- Relator(a)
- Douglas Alencar Rodrigues
- Órgão julgador
- 5ª Turma
- Data do julgamento
- 07/02/2024
- Data de publicação
- 28/02/2024
TST – Agravo 0010071-20.2021.5.03.0001, Rel. Douglas Alencar Rodrigues, 5ª Turma, j. 07/02/2024, p. 28/02/2024
EMENTA: AGRAVO. AGRAVO DE INSTRUMENTO EM RECURSO DE REVISTA REGIDO PELA LEI 13.467/2017. RITO SUMARÍSSIMO. DIFERENÇAS SALARIAIS. SALÁRIO MÍNIMO. MULTA CONVENCIONAL. DESONERAÇÃO FISCAL. HONORÁRIOS ADVOCATÍCIOS. AGRAVO DE INSTRUMENTO DESFUNDAMENTADO. AGRAVO INTERNO CUJAS ALEGAÇÕES NÃO EVIDENCIAM EQUÍVOCO NA DECISÃO MONOCRÁTICA RECORRIDA. TRANSCENDÊNCIA NÃO RECONHECIDA NA DECISÃO AGRAVADA. O Tribunal Regional denegou seguimento ao recurso de revista ante os seguintes fundamentos: a) quanto aos temas “diferenças salariais”, “desoneração fiscal”, e “multa convencional”, por inadequação às hipóteses de cabimento recursal previstas no art. 896, § 9º, da CLT, bem como em face da incidência dos óbices previstos nas Súmulas 126, 333, e 442 do TST e 636 do STF; e, b) em relação ao tema “honorários advocatícios” o recurso da parte foi trancado por inobservância ao pressuposto previsto no art. 896, § 1º-A, I, da CLT. No agravo de instrumento, a parte não investiu contra os óbices apontados na decisão de admissibilidade do recurso de revista, limitando-se a reprisar os argumentos articulados no recurso denegado.
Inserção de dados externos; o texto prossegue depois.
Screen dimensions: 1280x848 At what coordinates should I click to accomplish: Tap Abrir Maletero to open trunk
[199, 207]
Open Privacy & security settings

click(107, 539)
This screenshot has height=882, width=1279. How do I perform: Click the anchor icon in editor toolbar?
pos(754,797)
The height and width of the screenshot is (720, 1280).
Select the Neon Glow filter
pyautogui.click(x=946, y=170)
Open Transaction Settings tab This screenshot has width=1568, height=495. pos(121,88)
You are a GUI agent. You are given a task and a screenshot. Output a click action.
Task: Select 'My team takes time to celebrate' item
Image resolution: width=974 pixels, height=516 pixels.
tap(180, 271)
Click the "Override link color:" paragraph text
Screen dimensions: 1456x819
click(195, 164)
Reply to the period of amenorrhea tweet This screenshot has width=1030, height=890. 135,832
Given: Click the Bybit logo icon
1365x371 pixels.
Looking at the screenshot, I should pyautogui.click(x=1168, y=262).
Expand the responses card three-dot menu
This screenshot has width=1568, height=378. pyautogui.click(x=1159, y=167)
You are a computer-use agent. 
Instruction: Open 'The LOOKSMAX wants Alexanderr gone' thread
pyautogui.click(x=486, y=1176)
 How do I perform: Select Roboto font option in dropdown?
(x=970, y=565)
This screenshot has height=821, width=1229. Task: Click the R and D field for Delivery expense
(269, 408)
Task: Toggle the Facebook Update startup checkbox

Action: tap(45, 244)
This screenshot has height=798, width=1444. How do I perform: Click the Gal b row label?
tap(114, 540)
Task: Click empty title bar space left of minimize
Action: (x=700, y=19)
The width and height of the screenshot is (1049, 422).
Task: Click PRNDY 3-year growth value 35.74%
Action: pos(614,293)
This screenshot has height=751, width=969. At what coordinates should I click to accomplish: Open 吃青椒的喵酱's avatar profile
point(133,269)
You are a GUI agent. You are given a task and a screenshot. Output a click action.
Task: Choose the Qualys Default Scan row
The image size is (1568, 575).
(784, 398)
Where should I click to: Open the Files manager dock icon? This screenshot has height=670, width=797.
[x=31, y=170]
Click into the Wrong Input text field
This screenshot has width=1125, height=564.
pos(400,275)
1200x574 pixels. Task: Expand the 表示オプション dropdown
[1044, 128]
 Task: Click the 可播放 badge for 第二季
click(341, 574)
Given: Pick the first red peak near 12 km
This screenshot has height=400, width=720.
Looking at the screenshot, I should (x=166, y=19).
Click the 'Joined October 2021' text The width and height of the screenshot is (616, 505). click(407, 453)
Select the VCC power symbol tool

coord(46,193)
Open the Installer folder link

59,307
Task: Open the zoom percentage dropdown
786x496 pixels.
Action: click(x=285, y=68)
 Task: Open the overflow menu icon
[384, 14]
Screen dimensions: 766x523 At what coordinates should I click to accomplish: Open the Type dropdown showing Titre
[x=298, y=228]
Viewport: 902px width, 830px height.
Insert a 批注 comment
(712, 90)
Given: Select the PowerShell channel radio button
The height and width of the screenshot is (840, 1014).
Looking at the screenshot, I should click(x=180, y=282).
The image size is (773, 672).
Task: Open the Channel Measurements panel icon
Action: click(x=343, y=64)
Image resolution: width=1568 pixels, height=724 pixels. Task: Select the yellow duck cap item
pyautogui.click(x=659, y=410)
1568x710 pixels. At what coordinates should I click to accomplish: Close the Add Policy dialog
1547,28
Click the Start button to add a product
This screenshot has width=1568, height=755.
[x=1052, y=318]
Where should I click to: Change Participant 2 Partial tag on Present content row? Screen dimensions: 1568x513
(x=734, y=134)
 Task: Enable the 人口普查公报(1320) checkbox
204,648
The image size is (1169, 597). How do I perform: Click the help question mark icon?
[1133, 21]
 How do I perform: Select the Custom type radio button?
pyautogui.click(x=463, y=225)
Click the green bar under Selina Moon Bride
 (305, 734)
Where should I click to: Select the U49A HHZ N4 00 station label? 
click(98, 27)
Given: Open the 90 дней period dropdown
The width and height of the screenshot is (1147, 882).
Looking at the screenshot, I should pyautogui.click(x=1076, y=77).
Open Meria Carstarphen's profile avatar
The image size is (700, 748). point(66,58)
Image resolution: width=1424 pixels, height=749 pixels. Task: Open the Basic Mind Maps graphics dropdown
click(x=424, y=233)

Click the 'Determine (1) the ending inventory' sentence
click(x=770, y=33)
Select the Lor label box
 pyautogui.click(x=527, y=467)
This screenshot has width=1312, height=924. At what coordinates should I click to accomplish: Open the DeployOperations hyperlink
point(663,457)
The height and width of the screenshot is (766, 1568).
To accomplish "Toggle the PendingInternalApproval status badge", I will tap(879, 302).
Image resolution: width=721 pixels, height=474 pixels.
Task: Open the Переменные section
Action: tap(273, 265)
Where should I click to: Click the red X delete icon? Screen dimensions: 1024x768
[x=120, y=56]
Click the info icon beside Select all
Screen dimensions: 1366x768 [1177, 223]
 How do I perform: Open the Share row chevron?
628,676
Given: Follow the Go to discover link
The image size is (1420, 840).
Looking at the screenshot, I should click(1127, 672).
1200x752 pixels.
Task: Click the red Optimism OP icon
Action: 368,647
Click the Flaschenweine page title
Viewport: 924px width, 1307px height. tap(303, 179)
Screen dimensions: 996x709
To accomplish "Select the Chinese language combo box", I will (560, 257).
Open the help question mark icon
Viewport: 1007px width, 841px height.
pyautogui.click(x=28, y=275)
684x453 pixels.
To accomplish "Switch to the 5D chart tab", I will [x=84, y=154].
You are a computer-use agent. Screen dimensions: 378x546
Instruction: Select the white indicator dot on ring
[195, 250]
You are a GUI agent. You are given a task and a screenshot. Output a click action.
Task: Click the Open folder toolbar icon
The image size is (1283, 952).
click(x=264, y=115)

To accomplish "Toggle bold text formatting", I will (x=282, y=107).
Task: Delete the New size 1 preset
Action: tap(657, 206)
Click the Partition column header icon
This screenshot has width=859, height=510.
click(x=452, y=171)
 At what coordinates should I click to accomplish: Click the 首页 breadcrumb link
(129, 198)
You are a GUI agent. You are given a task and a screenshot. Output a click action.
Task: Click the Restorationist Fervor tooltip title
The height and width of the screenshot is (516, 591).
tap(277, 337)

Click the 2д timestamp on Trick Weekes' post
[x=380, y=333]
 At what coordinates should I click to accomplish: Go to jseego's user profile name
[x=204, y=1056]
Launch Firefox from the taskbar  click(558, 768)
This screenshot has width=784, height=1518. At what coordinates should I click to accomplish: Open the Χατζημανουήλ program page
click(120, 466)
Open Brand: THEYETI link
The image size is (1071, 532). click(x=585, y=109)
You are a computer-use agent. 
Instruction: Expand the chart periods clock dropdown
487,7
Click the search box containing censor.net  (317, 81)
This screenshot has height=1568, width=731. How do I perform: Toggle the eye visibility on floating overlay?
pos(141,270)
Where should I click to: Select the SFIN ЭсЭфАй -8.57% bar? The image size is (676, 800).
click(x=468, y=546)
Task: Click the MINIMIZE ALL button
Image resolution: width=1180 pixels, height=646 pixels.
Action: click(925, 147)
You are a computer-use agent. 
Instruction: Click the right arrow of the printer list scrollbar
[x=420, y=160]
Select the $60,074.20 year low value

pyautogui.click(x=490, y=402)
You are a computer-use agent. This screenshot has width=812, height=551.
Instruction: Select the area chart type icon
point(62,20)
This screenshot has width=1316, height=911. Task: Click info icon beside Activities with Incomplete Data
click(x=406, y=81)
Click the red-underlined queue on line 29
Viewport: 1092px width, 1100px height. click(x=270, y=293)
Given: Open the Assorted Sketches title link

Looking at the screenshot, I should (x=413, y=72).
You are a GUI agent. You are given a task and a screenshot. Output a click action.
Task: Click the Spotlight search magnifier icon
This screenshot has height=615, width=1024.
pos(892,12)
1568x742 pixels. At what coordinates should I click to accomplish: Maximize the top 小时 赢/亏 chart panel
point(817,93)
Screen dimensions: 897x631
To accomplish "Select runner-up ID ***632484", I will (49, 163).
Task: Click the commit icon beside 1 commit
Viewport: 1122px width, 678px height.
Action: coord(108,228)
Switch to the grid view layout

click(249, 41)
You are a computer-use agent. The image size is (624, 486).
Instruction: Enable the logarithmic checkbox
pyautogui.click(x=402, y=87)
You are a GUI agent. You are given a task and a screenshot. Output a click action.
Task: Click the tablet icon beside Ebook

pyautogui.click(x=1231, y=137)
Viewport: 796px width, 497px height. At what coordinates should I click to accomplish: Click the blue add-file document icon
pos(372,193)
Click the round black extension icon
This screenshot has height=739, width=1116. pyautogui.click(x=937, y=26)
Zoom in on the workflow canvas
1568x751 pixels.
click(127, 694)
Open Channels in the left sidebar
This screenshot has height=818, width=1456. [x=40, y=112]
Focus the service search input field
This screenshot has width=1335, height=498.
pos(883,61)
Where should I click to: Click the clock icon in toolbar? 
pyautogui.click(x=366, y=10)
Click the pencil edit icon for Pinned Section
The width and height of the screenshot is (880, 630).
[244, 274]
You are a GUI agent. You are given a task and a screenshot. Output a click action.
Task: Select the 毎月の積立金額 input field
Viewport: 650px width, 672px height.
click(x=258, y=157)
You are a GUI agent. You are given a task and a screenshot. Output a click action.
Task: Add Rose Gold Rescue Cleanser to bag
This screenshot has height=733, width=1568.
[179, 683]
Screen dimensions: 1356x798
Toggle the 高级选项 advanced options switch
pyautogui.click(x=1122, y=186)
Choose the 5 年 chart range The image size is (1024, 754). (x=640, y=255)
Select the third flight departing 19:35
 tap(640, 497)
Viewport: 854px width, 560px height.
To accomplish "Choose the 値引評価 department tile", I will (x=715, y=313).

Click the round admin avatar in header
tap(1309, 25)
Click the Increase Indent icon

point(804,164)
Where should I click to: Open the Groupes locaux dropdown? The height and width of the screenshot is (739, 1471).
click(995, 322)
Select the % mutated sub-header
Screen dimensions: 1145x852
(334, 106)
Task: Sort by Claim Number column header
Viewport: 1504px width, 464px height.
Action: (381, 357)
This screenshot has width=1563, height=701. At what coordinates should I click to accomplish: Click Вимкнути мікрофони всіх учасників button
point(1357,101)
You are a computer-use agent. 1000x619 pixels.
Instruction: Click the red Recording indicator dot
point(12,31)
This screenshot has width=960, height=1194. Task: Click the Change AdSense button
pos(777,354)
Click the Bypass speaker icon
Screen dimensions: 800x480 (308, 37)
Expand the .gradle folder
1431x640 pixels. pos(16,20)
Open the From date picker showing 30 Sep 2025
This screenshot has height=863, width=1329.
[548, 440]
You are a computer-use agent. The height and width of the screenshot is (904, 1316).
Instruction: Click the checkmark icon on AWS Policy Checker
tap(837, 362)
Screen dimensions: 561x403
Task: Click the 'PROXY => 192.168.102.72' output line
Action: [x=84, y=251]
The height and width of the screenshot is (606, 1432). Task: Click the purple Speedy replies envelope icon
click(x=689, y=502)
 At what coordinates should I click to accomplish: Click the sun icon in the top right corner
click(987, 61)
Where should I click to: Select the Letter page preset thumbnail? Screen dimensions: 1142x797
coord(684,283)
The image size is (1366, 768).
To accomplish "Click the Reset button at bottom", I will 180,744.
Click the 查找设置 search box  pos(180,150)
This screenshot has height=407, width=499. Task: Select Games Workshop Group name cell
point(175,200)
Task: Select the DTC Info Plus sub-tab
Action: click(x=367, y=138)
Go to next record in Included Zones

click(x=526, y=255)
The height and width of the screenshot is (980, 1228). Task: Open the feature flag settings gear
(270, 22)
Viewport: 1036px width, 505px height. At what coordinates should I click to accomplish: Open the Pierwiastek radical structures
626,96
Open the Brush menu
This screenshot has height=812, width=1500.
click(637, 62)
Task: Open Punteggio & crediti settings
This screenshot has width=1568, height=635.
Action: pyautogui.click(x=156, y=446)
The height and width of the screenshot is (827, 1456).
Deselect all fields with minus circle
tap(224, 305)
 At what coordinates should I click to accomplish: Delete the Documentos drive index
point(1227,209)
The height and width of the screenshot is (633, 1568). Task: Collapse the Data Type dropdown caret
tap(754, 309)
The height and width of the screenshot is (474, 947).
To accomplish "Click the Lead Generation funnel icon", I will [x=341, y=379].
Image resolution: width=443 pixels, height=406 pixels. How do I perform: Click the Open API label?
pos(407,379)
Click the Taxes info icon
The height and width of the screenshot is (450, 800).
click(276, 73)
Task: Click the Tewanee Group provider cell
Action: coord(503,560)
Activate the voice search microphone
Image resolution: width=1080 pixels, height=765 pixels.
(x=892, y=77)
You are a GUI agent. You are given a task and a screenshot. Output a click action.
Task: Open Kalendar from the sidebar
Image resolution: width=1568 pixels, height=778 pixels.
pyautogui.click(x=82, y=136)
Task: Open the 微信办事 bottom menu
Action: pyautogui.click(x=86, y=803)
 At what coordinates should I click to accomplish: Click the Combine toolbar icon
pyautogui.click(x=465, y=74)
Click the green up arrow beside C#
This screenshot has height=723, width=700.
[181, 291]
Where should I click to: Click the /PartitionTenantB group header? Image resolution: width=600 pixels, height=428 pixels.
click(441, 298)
Nesse contexto, uma vez que a parte não se insurgiu, fundamentadamente, contra a decisão que deveria impugnar, nos termos do artigo 1.016, III, do CPC/2015, o agravo de instrumento se encontra desfundamentado. Decisão monocrática mantida com acréscimo de fundamentos. Agravo não provido. (Tribunal Superior do Trabalho (5ª Turma). Acórdão: 0010071-20.2021.5.03.0001. Relator(a): DOUGLAS ALENCAR RODRIGUES. Data de julgamento: 07/02/2024. Juntado aos autos em 28/02/2024.)